» Tasks
**a)** In the Federal Reserve testimony on money laundering, rewrite the passage from "Over the past" up to and including "and government agencies.", replacing "examination process" with "review process".
**b)** Does each of these statements agree with the Federal Reserve testimony on money laundering? Answer yes or no for each, and quote the words from the testimony that settle it.
(i) The Federal Reserve established a special investigations unit in 1993.
(ii) The Federal Reserve started its anti-money laundering program twenty years ago.
(iii) Each Federal Reserve Bank designated a senior experienced examiner to be the Bank Secrecy Act coordinator.
**c)** Extend the Federal Reserve testimony on money laundering, picking up after its last sentence.

-- Source extract start --

Mr. Chairman, I am pleased to appear before the General Oversight and Investigations Subcommittee and the Subcommittee on Financial Institutions and Consumer Credit to discuss the Federal Reserve's role in the government's efforts to detect and deter money laundering and other financial crimes with a particular emphasis on matters related to the Bank Secrecy Act and suspicious activity reporting.

Overview
The Federal Reserve has a longstanding commitment to combating money laundering and ensuring compliance with the Bank Secrecy Act and related suspicious activity reporting requirements by the domestic and foreign banking organizations that it supervises. Compliance with the Bank Secrecy Act and suspicious activity reporting requirements by financial institutions provides timely and valuable information to law enforcement and is the best indicator of the existence of satisfactory anti-money laundering and anti-fraud policies and procedures.

Over the past several years, the Federal Reserve has been actively engaged in the government's efforts to deter money laundering through financial institutions by, among other things, redesigning the Bank Secrecy Act examination process, developing anti-money laundering guidance, regularly examining the institutions we supervise for compliance with the Bank Secrecy Act and relevant regulations, conducting money laundering investigations, providing expertise to the U.S. law enforcement community for investigation and training initiatives, and providing training to various foreign central banks and government agencies.

Ten years ago the Federal Reserve started its anti-money laundering program and appointed a senior official to coordinate the Federal Reserve's activities in this area. In 1993, the Federal Reserve established a special investigations unit, with responsibility for, among other things, the oversight of the Federal Reserve's anti-money laundering program. In the same year, each of the Federal Reserve Banks designated a senior experienced examiner to be the Bank Secrecy Act coordinator.

-- Source extract end --
-- Dataset content start --

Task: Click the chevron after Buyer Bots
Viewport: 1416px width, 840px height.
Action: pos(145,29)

-- Dataset content end --

» Task-by-task answers
**a)**
Over the past several years, the Federal Reserve has been actively engaged in the government's efforts to deter money laundering through financial institutions by, among other things, redesigning the Bank Secrecy Act review process, developing anti-money laundering guidance, regularly examining the institutions we supervise for compliance with the Bank Secrecy Act and relevant regulations, conducting money laundering investigations, providing expertise to the U.S. law enforcement community for investigation and training initiatives, and providing training to various foreign central banks and government agencies.

**b)**
(i) Yes: "In 1993, the Federal Reserve established a special investigations unit"
(ii) No: "Ten years ago the Federal Reserve started its anti-money laundering program"
(iii) Yes: "each of the Federal Reserve Banks designated a senior experienced examiner to be the Bank Secrecy Act coordinator"

**c)**
We have long felt that banking organizations and their employees are the first and strongest line of defense against money laundering and other financial crimes. As a result, the Federal Reserve emphasizes the importance of financial institutions putting in place controls to protect themselves and their customers from illicit activities.

Congress too has long recognized that a banking organization's best protection against criminal activities is its own policies and procedures designed to identify and then reject potentially illegal or damaging transactions. In 1986, Congress passed a law (section 8 (s) of the Federal Deposit Insurance Act) mandating that the Federal Reserve and the other federal banking agencies issue regulations requiring the domestic and foreign financial institutions that the agencies supervise to establish and maintain internal procedures designed to assure and monitor compliance with the Bank Secrecy Act.

Determining Compliance Through Examinations
To understand and properly evaluate the effectiveness of a banking organization's Bank Secrecy Act-related controls and procedures and compliance with the Board's rules issued under section 8(s) of the Federal Deposit Insurance Act, the Federal Reserve has developed comprehensive examination procedures and manuals. In November 1997, the Federal Reserve issued newly revised risk-focused Bank Secrecy Act examination procedures. These enhanced examination procedures specifically address anti-money laundering compliance. The examination procedures take a multi-stage "top down" approach.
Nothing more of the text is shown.